WHAT YOU HAVE TO DO – Write out every line from the one containing "Task: Click blank" through the one containing "Instruction: Open the", keeping both of those lines. Omit the pictures.

--- Start of MATERIAL FOR THE TASK ---

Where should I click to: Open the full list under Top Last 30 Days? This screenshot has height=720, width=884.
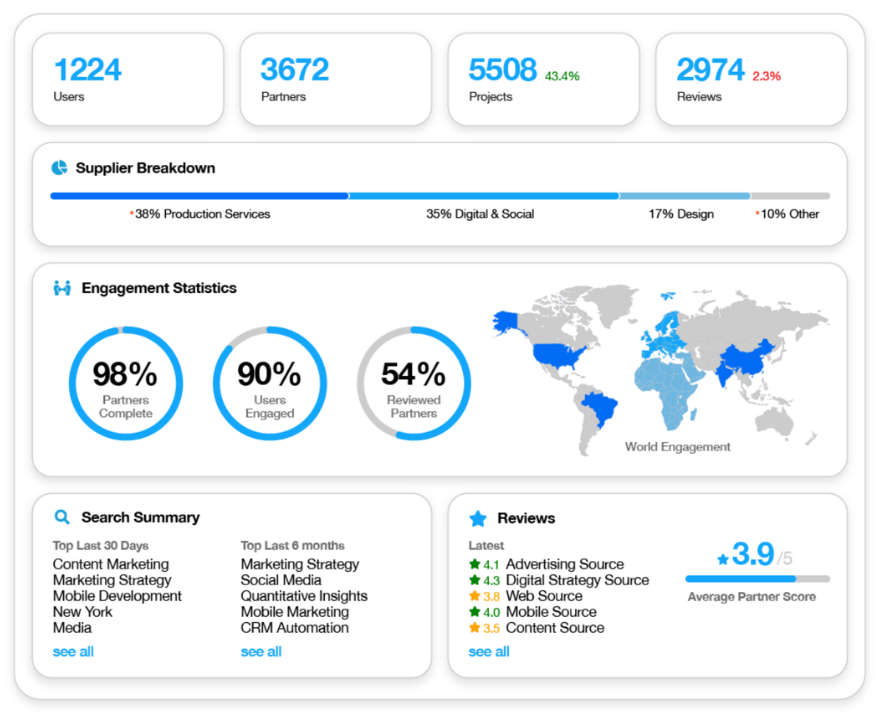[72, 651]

--- End of MATERIAL FOR THE TASK ---
--- Start of MATERIAL FOR THE TASK ---

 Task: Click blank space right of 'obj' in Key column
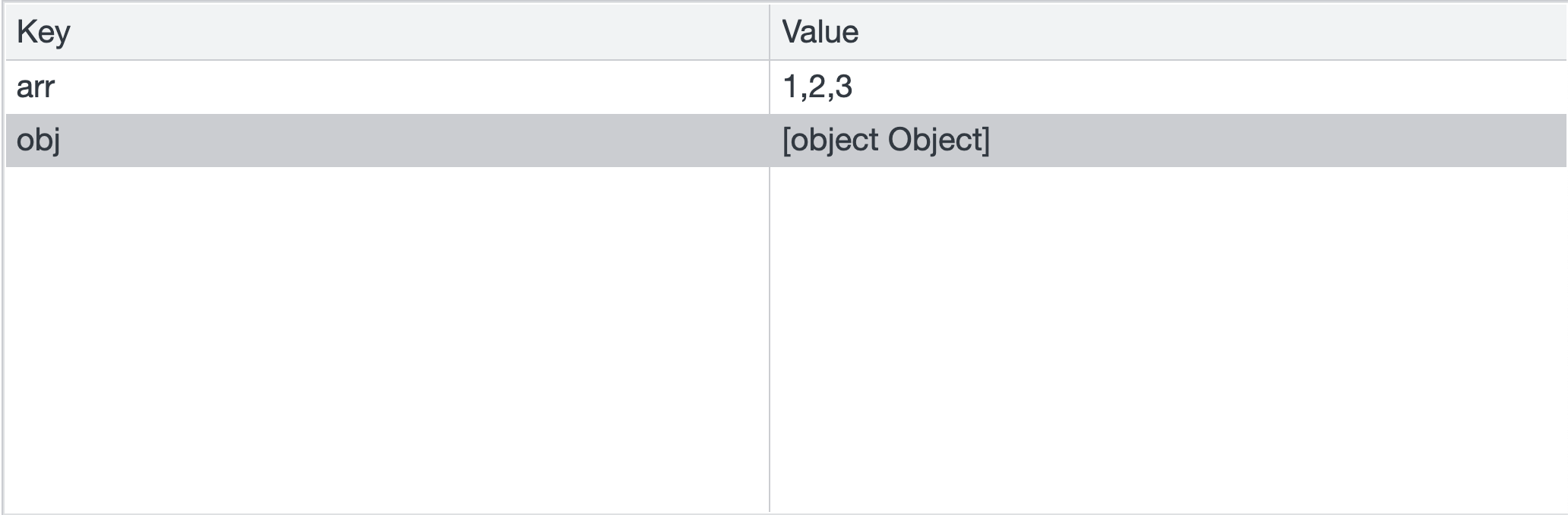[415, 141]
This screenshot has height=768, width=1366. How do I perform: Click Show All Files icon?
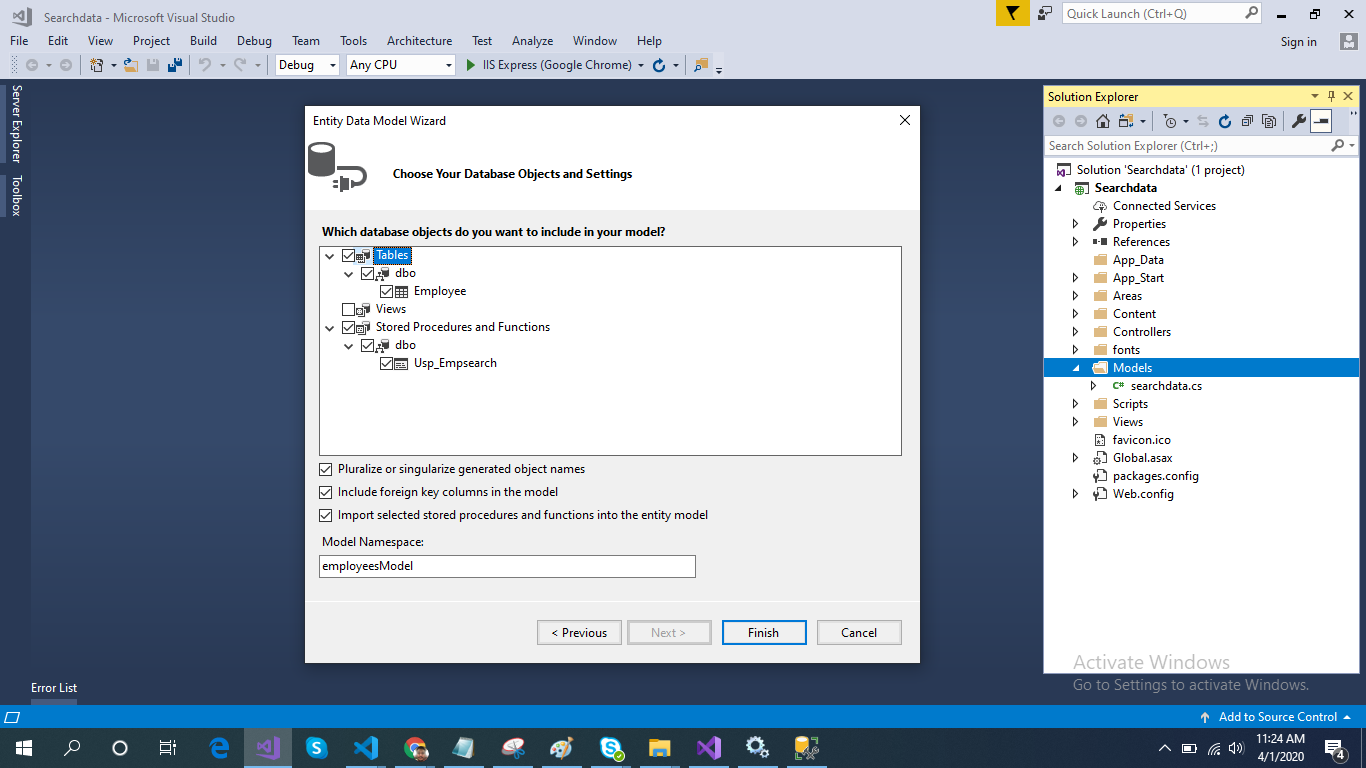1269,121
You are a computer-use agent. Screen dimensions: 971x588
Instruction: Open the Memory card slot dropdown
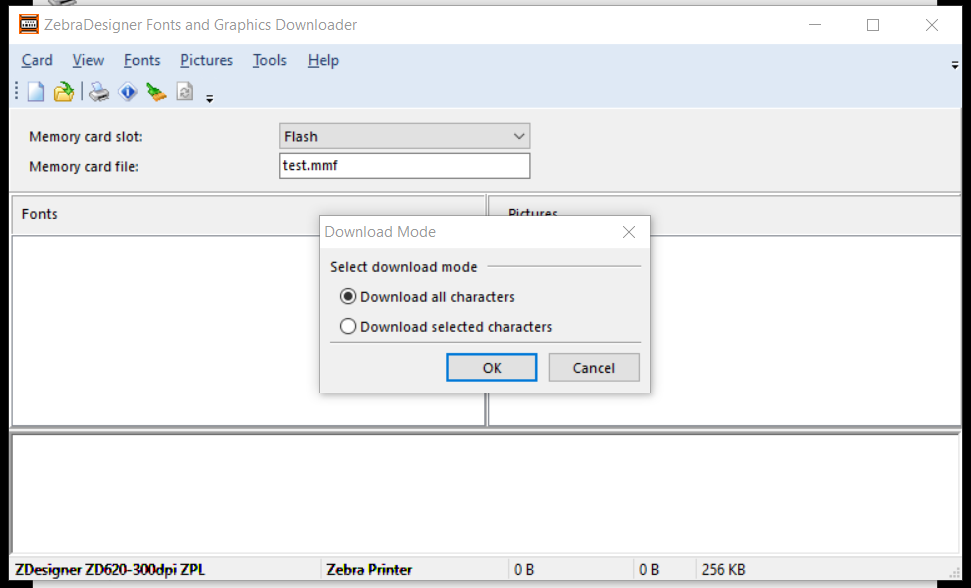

--- End of MATERIAL FOR THE TASK ---

SOLUTION TO THIS TASK –
 Task: Click blank space right of 'obj' in Key column
[415, 141]
This screenshot has height=768, width=1366. How do I perform: Click Show All Files icon?
1269,121
You are a computer-use agent. Screen dimensions: 971x588
Instruction: Open the Memory card slot dropdown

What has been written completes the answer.